DATA FOR REVIEW:
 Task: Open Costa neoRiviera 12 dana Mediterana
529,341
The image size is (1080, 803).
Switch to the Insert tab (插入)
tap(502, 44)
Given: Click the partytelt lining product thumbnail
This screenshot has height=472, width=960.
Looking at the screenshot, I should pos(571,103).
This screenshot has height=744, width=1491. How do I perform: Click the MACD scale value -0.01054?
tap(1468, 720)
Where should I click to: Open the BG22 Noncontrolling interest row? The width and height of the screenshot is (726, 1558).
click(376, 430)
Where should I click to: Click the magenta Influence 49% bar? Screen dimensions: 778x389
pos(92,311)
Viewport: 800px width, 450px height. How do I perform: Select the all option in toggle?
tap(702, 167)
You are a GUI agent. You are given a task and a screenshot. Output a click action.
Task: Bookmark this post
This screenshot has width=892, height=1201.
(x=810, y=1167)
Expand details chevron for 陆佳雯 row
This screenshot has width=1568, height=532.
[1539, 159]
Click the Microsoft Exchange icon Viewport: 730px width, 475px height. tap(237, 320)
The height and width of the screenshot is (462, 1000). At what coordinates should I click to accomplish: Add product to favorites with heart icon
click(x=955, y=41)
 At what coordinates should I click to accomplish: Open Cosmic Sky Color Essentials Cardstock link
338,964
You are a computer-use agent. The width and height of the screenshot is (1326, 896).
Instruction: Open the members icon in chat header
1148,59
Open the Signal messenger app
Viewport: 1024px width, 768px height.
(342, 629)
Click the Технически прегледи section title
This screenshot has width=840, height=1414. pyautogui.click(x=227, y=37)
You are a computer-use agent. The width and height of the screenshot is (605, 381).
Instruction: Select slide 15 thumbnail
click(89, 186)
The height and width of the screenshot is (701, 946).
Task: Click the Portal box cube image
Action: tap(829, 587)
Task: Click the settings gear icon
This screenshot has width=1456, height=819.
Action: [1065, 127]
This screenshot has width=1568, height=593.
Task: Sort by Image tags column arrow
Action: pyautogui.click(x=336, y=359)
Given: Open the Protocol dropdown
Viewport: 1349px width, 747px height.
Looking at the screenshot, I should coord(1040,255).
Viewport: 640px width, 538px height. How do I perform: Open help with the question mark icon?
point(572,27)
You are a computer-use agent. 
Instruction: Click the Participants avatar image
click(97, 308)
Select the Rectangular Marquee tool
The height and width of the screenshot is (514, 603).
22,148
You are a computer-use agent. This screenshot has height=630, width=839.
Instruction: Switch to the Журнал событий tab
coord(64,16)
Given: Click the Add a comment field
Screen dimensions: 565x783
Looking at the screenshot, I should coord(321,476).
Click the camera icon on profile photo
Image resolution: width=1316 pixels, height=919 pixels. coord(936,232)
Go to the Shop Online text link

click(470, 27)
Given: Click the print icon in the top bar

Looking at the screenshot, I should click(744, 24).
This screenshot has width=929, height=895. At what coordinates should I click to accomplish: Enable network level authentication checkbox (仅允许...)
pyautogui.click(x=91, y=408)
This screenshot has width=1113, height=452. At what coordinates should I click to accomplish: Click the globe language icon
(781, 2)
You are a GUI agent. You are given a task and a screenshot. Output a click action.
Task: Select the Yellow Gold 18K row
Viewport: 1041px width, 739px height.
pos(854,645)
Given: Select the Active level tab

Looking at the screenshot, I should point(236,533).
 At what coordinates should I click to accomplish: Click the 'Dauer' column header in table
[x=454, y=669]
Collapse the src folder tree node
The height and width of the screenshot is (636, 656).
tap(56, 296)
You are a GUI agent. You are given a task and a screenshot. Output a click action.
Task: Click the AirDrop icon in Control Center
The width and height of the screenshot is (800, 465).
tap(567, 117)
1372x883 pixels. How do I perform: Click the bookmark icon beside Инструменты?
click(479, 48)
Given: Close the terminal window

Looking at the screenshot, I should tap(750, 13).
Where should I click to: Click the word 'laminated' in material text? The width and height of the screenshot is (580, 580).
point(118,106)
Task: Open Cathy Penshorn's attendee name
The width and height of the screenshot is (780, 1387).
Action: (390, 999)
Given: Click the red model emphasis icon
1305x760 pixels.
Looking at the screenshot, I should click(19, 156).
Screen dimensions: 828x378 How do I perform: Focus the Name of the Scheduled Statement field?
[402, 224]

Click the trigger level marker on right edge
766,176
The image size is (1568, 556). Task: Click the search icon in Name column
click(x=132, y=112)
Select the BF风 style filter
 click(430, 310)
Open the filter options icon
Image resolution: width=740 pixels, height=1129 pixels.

WHAT YOU NEED TO DO: Up to the line containing "The image size is (1568, 556).", skip everything; from that line through the last line above, return each line exactly.

EXERCISE ANSWER:
The image size is (1568, 556). Task: Click the search icon in Name column
click(x=132, y=112)
Select the BF风 style filter
 click(430, 310)
Open the filter options icon
Image resolution: width=740 pixels, height=1129 pixels.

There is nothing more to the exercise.